6. M. A fait état de ses craintes en cas de retour en Côte d'Ivoire, où il indique crainte des persécutions de la part de la population et des autorités en raison de sa prétendue homosexualité. Il explique que son père, lui-même homosexuel, a été assassiné en 2017 et que craignant de subir le même sort, il a organisé une manifestation qui a provoqué son arrestation par les forces de l'ordre, qui l'ont torturé. Si le requérant produit un certificat médical évoquant des cicatrices sur différentes parties du corps, ce certificat avait déjà été communiqué à la CNDA, qui a estimé que ce document ne pouvait déterminer à lui seul les circonstances à l'origine de ces séquelles, ni établir leur lien avec les mauvais traitements mentionnés par le requérant, et a confirmé le rejet de sa demande d'asile au motif que les faits allégués ne pouvaient être tenus pour établis. Le requérant n'apporte, dans la présente instance, aucun élément nouveau de preuve de nature à établir la réalité et l'actualité des craintes qu'il allègue. Dans ces circonstances, il ne peut être considéré comme établi que la vie ou la liberté de

M. A serait menacée en Côte d'Ivoire, ni qu'il risquerait effectivement et actuellement, d'être personnellement soumis à des traitements contraires aux stipulations de l'article 3 de la convention européenne de sauvegarde des droits de l'homme et des libertés fondamentales. Par suite, en désignant ce pays parmi les destinations possibles en cas d'éloignement d'office, le préfet de La Loire-Atlantique n'a pas méconnu l'article 3 de la convention européenne de sauvegarde des droits de l'homme et des libertés fondamentales.

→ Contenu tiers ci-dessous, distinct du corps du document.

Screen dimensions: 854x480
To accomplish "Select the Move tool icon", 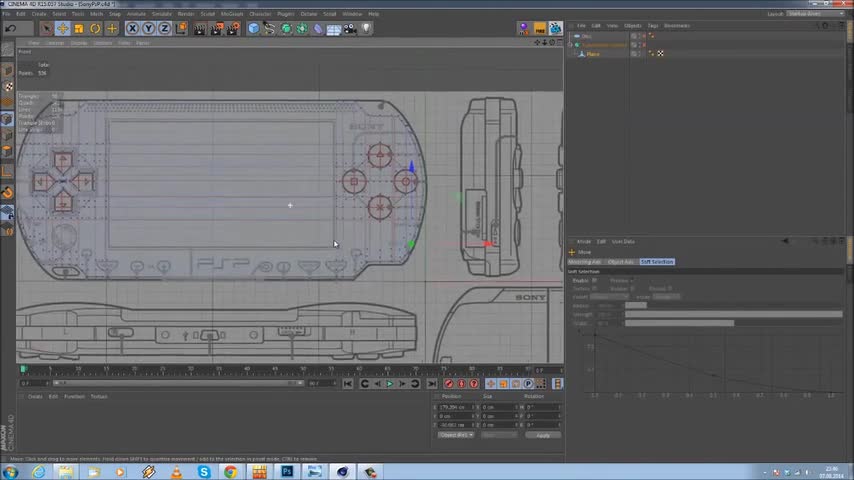I will 63,28.
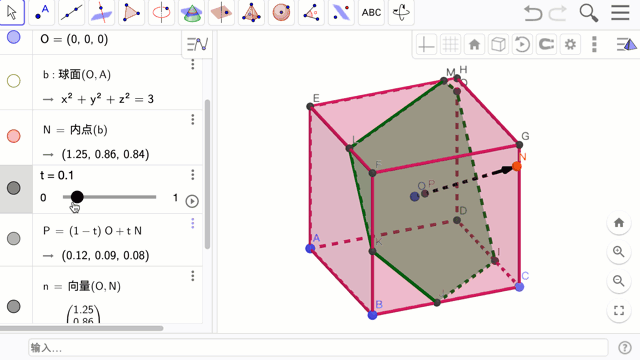Open graphics view settings gear

[570, 44]
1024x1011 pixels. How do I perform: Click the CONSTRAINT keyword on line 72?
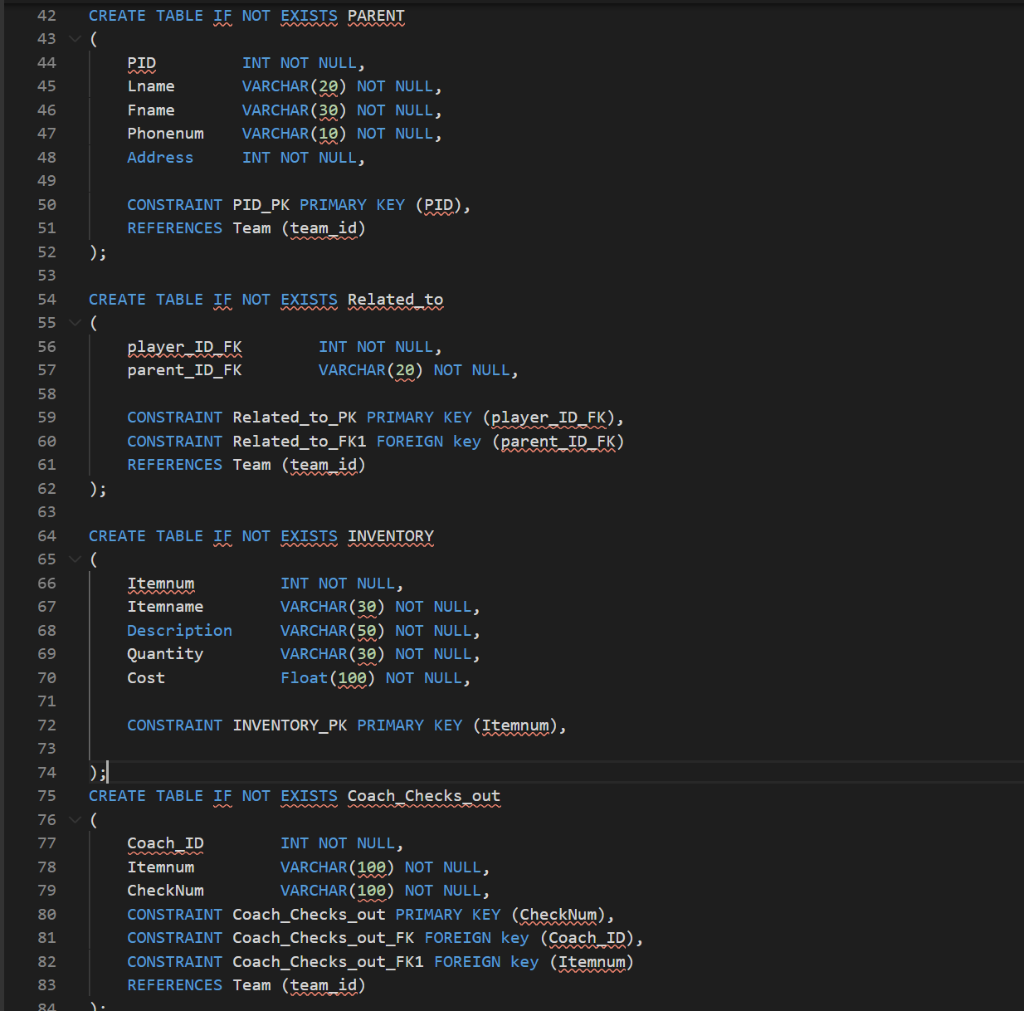tap(174, 724)
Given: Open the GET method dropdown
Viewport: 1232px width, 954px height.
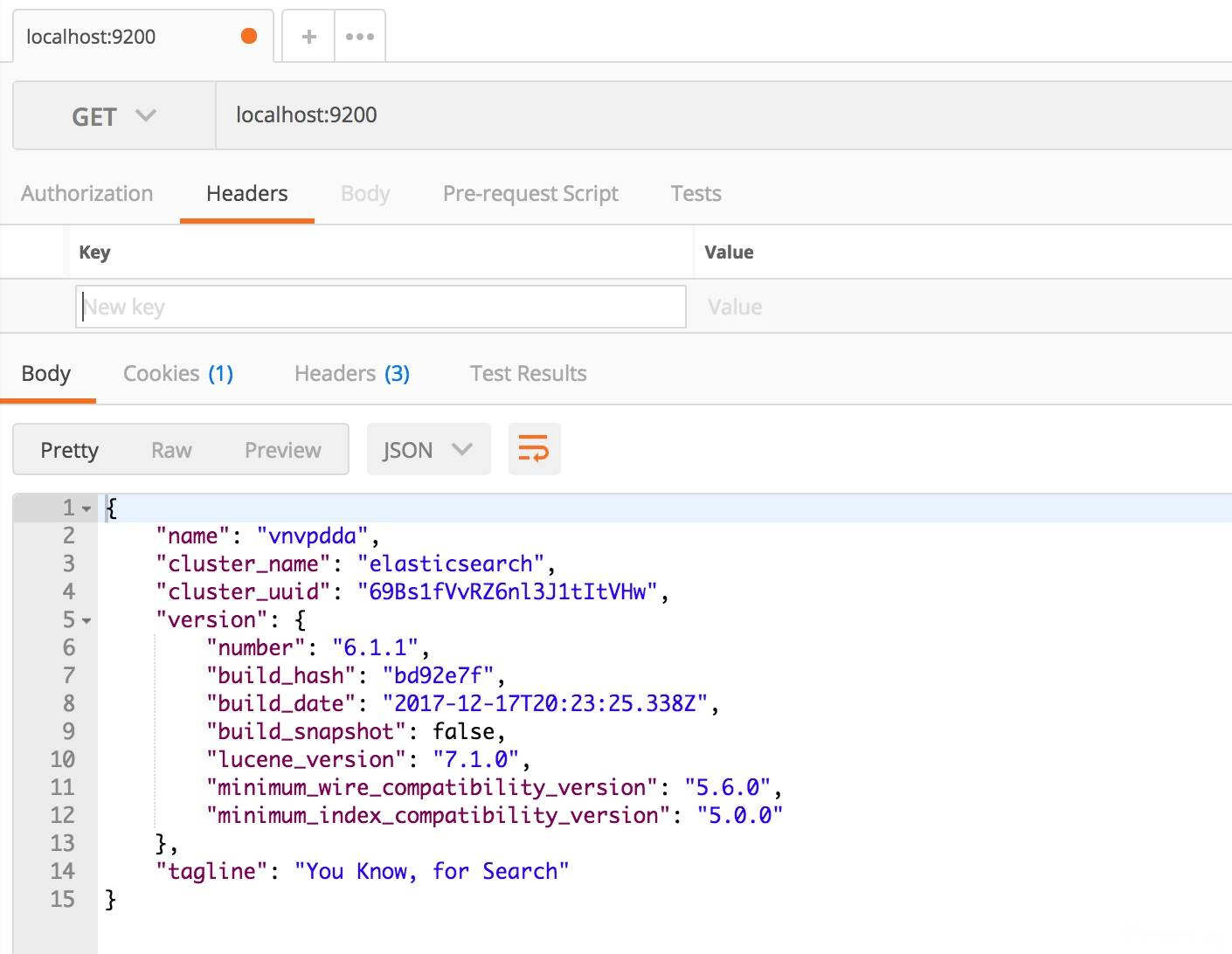Looking at the screenshot, I should click(114, 116).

7. Il résulte de tout ce qui précède que la requête de M. A doit être rejetée, en toutes ses conclusions.

D É C I D E :

Article 1er : La requête de M. A est rejetée.

Article 2 : Le présent jugement sera notifié à M. C A, au préfet de la Loire-Atlantique et à Me Poulard.

Rendu public par mise à disposition au greffe le 30 mai 2024.

La magistrate désignée,

V. GOURMELON

La greffière,

S. LEGEAYLa République mande et ordonne au préfet de La Loire-Atlantique en ce qui le concerne et à tous commissaires de justice à ce requis en ce qui concerne les voies de droit commun, contre les parties privées, de pourvoir à l'exécution de la présente décision.